Yes, I was an English teacher. So, I was charged with teaching children, both exceedingly clever and oppressively stupid, including every child in between the extremes. how to read and to write in English. Words are my profession. Words are, in fact, my world.

I’m sure you realize that the title is a metaphor, and in no way literal. But now, as a retired senior on Medicare, my parents are both gone, I lost two cousins to Covid this last week, both of whom refused to be vaccinated because they were Republican FOX News watchers in ultra-conservative Iowa; I have six incurable diseases or conditions that I will have until I die. My zombie-skin is all peeling off. My prostate has gone from softball-sized to giant grapefruit. And eating is a diabetic nightmare now. My favorite foods will all kill me with knives of brain pain.

So, my physical life is all about deterioration and decay now. I have no happy days if you have to gauge happiness by lack of pain and surpluses of ease and things to be grateful for.

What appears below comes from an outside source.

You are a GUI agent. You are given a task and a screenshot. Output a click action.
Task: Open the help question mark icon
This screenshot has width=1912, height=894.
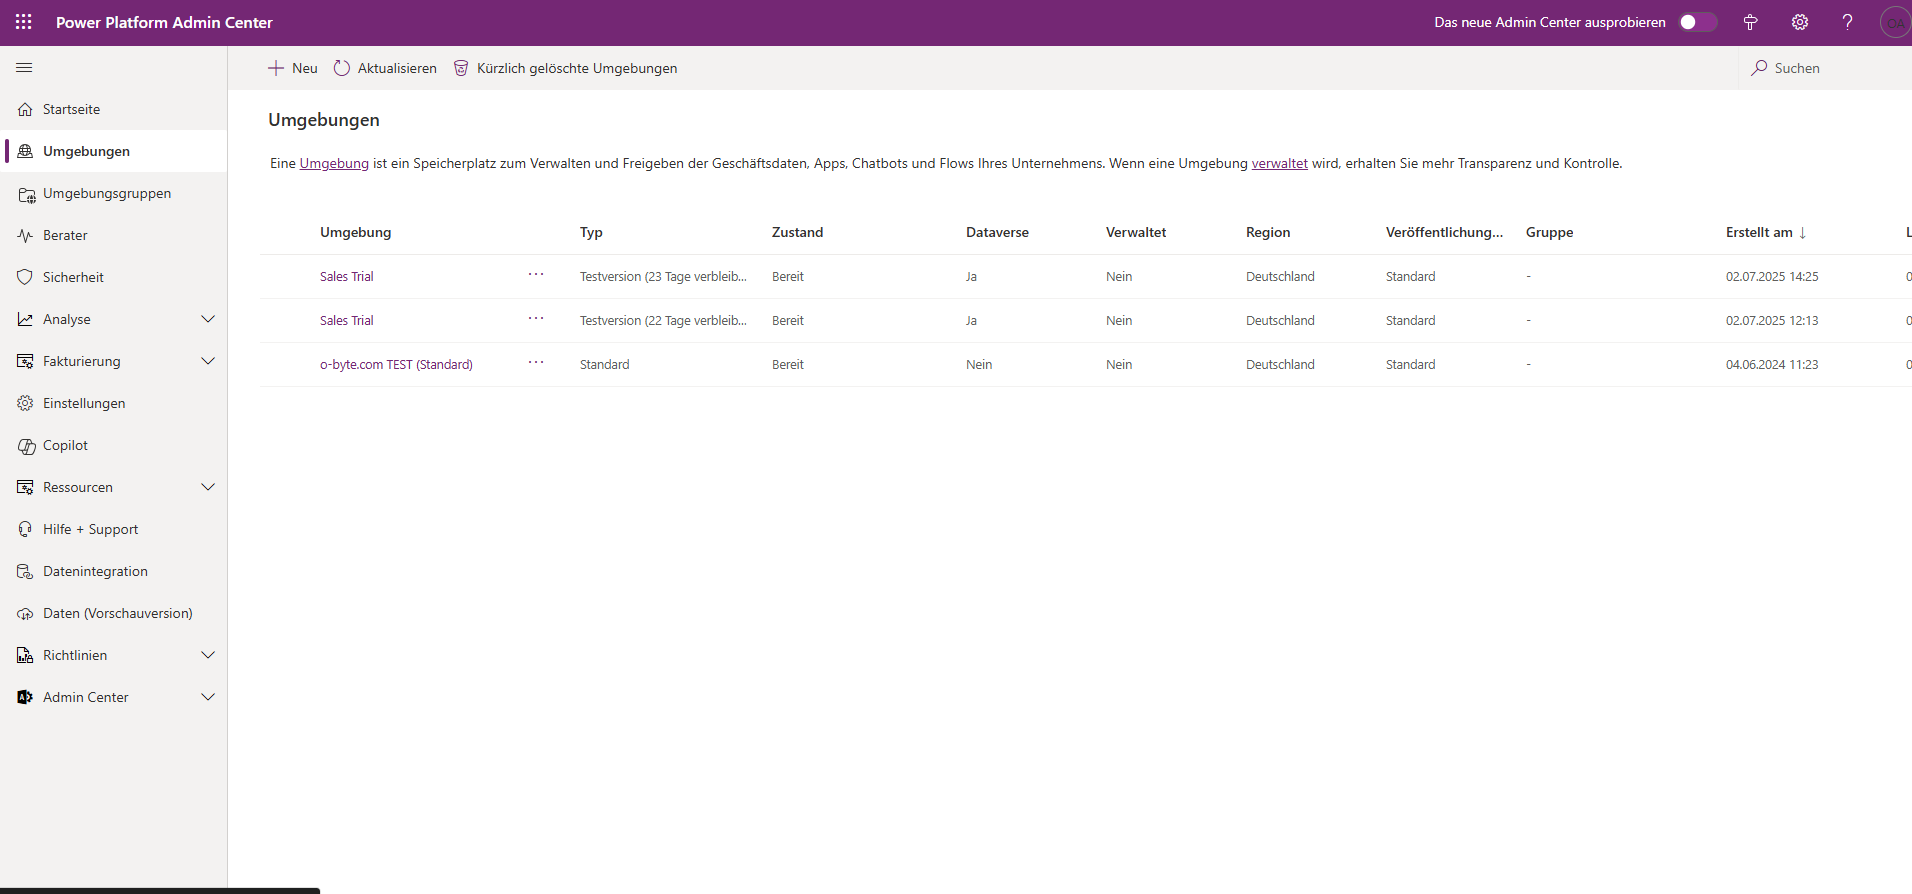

No, my world now is mostly interior in nature. Memories of the cherished past. Imaginary worlds I have built up all in my head over time. And re-imagining of the events of my past to make them more palatable and less filled with regret.

And so, I am made of words. I live in the stories I write, whether it is a story about my cousin’s recent passing on here, or a story about three-inch-tall fairies who’ve built a castle out of a willow tree with magic in my novel-in-progress.

I define myself and my life with words. And I am fortunate enough to be able to do it with some skill, learned over the decades of telling stories to kids in an English classroom.